[フランクフルト 19日 ロイター] - 欧州の無人探査機が19日、初めて火星に着陸する予定だ。成功すれば、火星での生命探査は大きく前進することになる。欧州の挑戦は2度目で、探査機「ビーグル2号」が「勇敢な失敗」に終わってから10年以上が経過している。

円盤状の小型着陸探査機「スキャパレリ」は、欧州宇宙機関(ESA)がロシアと協力して行っている火星探査計画「エクソマーズ」の一環。同探査機の重さは577キロで、2020年に打ち上げられる探査車のために技術的なテストを行う。

19日1442GMT(日本時間午後11時42分)に時速約2万1000キロのスピードで火星の大気圏に突入する予定。それからわずか6分後にスキャパレリはパラシュートとスラスターを使って減速し、火星表面に着陸する。

ESAにとっては2度目の試みで、2003年に火星探査機マーズ・エクスプレスから英国の着陸機ビーグル2号が切り離されたが消息を絶ち、当時は「勇敢な失敗」と呼ばれた。

スキャパレリの名は、1877年に火星の表面観測を始めたイタリアの天文学者、ジョバンニ・スキャパレリ氏に由来する。

火星着陸は困難なミッションであることで知られ、これまでロシアや米航空宇宙局(NASA)を苦しめてきた。

だが過酷とみられる火星の環境が、その魅力をあせさせることはなかった。オバマ米大統領は11日、2030年代までに火星に人を送る計画について改めて言及し、地球から離れた宇宙空間で長期間滞在できる居住施設を建設するため、官民で作業に入っていると明らかにした。

米民間宇宙企業スペースXのイーロン・マスク最高経営責任者(CEO)は、火星への移住を最終目標として大型宇宙船を開発中。早ければ2024年にも最初の一行を送りたいとしている。

<火星での生活>

火星探査計画エクソマーズの主な目的は、火星に生命が存在している形跡があるかどうかを明らかにすることだ。スキャパレリが搭載される無人探査機「トレース・ガス・オービター(TGO)」は、メタンなど火星の周りの微量ガスを調査する。

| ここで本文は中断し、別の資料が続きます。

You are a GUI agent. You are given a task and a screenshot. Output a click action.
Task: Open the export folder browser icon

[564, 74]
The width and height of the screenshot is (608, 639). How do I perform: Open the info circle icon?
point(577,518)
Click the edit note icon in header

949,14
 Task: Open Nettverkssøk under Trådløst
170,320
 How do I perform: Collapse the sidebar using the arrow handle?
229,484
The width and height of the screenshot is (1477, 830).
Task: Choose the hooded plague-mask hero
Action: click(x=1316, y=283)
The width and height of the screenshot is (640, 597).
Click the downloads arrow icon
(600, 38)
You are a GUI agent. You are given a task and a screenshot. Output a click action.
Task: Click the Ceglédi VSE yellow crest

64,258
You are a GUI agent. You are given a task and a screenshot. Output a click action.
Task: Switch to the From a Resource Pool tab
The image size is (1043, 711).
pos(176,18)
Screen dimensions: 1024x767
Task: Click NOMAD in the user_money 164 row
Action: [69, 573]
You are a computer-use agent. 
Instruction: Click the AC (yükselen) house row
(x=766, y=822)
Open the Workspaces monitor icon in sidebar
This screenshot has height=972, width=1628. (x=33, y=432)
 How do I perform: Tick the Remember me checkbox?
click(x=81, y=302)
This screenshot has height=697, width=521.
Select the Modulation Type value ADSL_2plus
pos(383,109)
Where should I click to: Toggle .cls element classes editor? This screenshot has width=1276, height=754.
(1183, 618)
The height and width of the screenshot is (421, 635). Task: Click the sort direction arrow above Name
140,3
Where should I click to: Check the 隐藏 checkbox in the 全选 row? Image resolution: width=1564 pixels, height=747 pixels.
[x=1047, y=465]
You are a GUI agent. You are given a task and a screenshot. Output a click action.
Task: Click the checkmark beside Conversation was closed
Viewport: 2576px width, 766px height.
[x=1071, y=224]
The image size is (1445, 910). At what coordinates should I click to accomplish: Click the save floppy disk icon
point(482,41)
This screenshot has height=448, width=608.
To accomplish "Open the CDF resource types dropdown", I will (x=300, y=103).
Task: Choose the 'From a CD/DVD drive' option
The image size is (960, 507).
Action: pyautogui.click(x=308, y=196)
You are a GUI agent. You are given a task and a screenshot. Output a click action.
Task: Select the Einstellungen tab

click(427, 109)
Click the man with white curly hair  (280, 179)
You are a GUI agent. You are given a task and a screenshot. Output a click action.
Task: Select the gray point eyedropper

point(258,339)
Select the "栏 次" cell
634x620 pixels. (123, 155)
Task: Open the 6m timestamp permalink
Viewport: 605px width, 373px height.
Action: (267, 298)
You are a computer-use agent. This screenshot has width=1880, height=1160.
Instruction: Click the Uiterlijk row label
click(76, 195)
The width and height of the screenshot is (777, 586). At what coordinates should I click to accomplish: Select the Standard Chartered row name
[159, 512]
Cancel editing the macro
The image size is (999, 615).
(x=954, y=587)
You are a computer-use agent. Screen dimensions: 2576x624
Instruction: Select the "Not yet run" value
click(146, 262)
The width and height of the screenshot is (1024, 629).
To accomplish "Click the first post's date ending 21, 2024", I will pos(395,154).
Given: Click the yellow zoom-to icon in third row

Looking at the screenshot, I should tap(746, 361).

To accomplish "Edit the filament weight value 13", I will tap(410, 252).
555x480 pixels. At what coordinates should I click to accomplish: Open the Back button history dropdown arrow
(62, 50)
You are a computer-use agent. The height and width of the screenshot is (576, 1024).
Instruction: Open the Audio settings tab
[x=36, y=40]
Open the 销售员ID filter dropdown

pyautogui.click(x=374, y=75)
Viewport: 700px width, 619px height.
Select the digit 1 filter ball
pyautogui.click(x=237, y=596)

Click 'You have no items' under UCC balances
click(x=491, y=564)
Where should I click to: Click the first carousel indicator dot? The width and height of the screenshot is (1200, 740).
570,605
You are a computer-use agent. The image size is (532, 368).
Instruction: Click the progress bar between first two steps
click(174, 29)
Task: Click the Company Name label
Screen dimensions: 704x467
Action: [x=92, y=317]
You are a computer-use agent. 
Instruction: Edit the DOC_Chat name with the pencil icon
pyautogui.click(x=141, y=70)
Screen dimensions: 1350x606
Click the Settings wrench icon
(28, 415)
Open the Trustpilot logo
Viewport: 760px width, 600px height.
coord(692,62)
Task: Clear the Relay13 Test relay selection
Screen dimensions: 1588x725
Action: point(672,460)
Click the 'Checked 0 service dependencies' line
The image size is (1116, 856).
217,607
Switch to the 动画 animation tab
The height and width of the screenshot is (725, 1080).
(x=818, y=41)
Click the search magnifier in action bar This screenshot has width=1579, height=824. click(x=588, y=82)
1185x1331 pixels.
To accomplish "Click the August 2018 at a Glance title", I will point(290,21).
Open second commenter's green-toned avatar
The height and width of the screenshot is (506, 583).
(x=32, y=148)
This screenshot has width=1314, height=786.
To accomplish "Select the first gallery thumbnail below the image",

地球に存在し、生命の存在に深く関わっているメタンガスについて、何百万年も前に絶滅した微生物によって発生したガスが火星の表面下で凍っているか、あるいは、メタンガスを発生させる生命体が今でも存在している可能性があると、科学者は考えている。

探査計画第2弾は、2018年から2020年に延期されたものの、火星表面に欧州の探査車を送り込むことだ。これは、火星表面を動き回るだけでなく、サンプルを収集し分析するために地面に穴をあける機能を備えた初の探査車となる。

第2弾を含めたエクソマーズ計画の費用は、ランチャーや探査機に搭載される機器のロシアからの提供を抜きにしても、約13億ユーロ(約1500億円)かかる見通し。